The case for higher interest rates was clear, Stephens said, with growth and inflation both running stronger than expected and inflation expectations around 3 per cent in the Reserve Bank's own survey.
"As for when they choose to start, what might give them pause for thought is the higher exchange rate and gathering clouds around sovereign debt issue in both Europe and the United States."
ANZ chief economist Cameron Bagrie said a 2.5 per cent OCR was simply inconsistent with the outlook for inflation.
"There is not much room for the bank to absorb any more upside surprises for inflation. With inflation expectations already at elevated levels and recent evidence pointing to less spare capacity, we struggle to see how the Reserve Bank's projections of inflation heading towards 2 per cent by early next year can be achieved."
Tradables inflation, which cover those items such as food and fuel whose price is influenced by international prices and the exchange rate, was 1.5 per cent for the quarter and 5.5 per cent for the year.
"Imagine where inflation might now be had the New Zealand dollar not appreciated as aggressively as it has," said Bank of New Zealand head of research Stephen Toplis.
"Which begs the question as to how much more we can rely on the currency to do all the work to contain inflation instead of domestic interest rates also playing their part."
Toplis said it was now a 50:50 call whether the Reserve Bank would raise the OCR in December or earlier.
Rise in job ads a healthy sign
A rising level of job advertisements points to further falls in the unemployment rate, ANZ says.
The bank's economists monitor job ads both in newspapers and online as an indicator of the state of the labour market.
Although the level of job ads in newspapers remains low by historical standards, it has risen 37 per cent since the start of the year,
For the past three months more jobs have been advertised in Christchurch than in Auckland and Wellington combined.

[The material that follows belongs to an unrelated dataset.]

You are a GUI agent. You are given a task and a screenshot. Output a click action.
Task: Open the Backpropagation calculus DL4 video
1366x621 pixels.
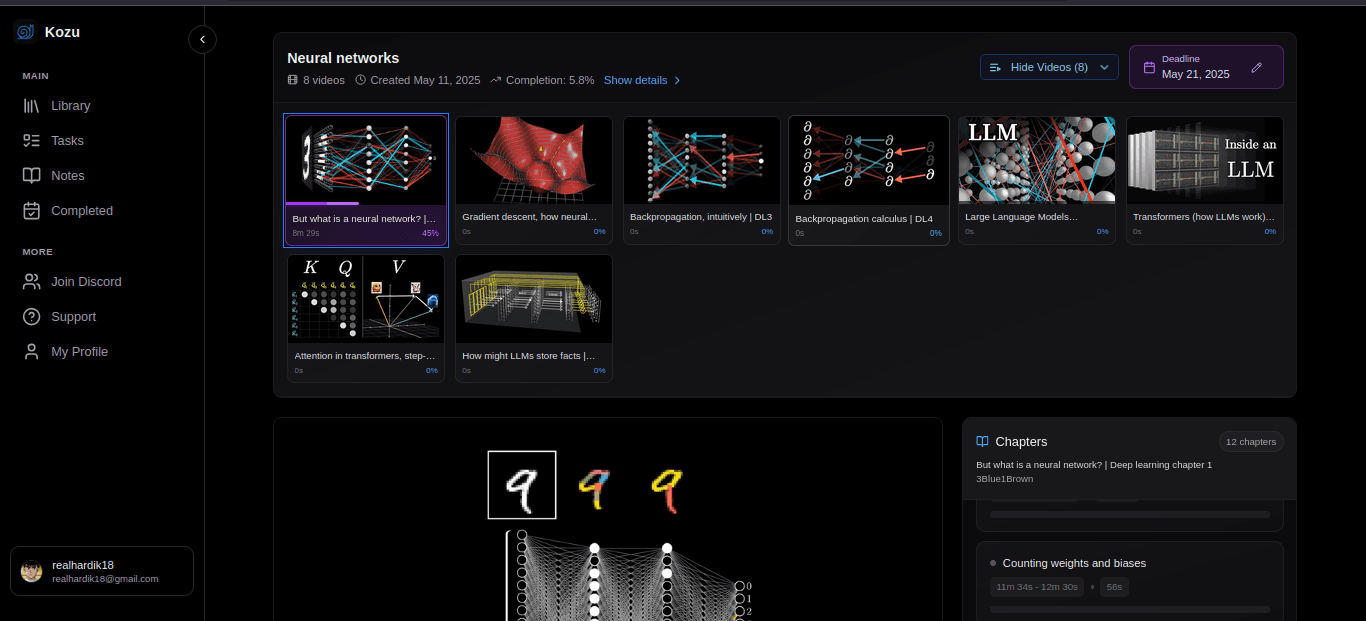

ANZ chief economist Cameron Bagrie attributes that partly to people leaving Christchurch altogether, partly to a relocation of jobs in retailing and hospitality from the devastated centre to other parts of the city, and partly to repairs and refitting work for the building trades.
When combined with other labour market indicators from the National Bank's monthly business sentiment survey and numbers on the unemployment benefit, the rise in job ads pointed to a gradually falling unemployment rate, Bagrie said. It is 6.6 per cent now.